Sprouse says contemporary interpretations are overly concerned with uncovering evidence of the devil's existence, however dubious. But they miss the humor in the early media coverage of the looming threat of a fire-breathing monster.

The papers called the beast a "Woozlebug" and a "Jabberwock" as it tore across the Jersey countryside. The Times of Trenton printed cartoon panels showing the devil floating over a drunk waking from a bender.

"The Domestic Life of the Jersey Devil."

"There were lots of stories in the papers," he writes in the book. "None that I read seemed exactly serious."

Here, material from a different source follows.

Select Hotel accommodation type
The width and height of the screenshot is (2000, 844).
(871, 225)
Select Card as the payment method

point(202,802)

Sprouse says the existential question of the Jersey Devil -- "Does it exist or not?" -- is less important than the historical context that gave rise to the legend.

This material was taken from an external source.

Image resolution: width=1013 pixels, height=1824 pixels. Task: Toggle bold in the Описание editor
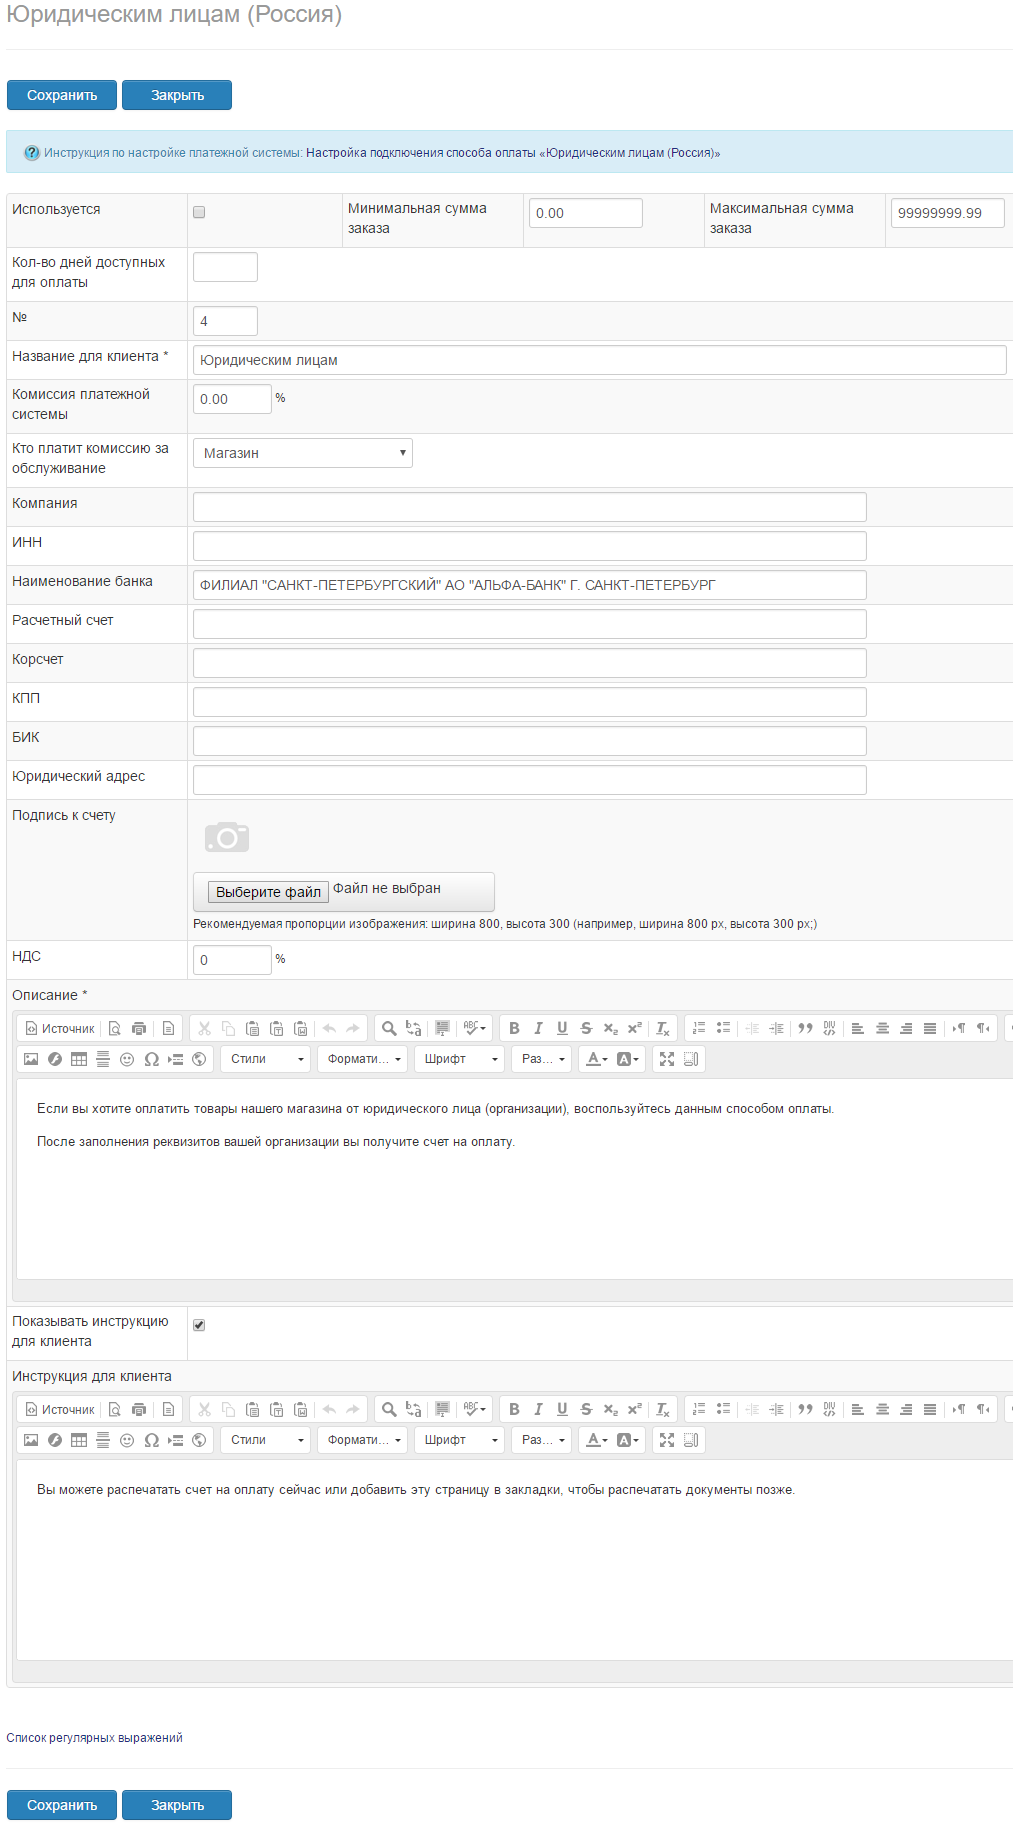click(x=514, y=1028)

He thinks the germ of the Jersey Devil legend comes not from Mother Leeds, but from her father-in-law, Daniel, who played a supporting role in the Keithian controversy, a political schism in the Quaker community.

A bombastic Quaker pamphleteer and almanac publisher, Daniel Leeds relocated his family to Leeds Point from Burlington after his writings got him dubbed "Satan's harbinger" by his contemporaries.

In the centuries since, the Leedses have spread out far and wide -- Sprouse now lives in Mexico City, where he works as a freelance journalist. But they left legacies in the town names, the local landmarks and obscure holes in the ground we find ourselves gaping at awkwardly in the rain, searching for a devil neither believes actually exists.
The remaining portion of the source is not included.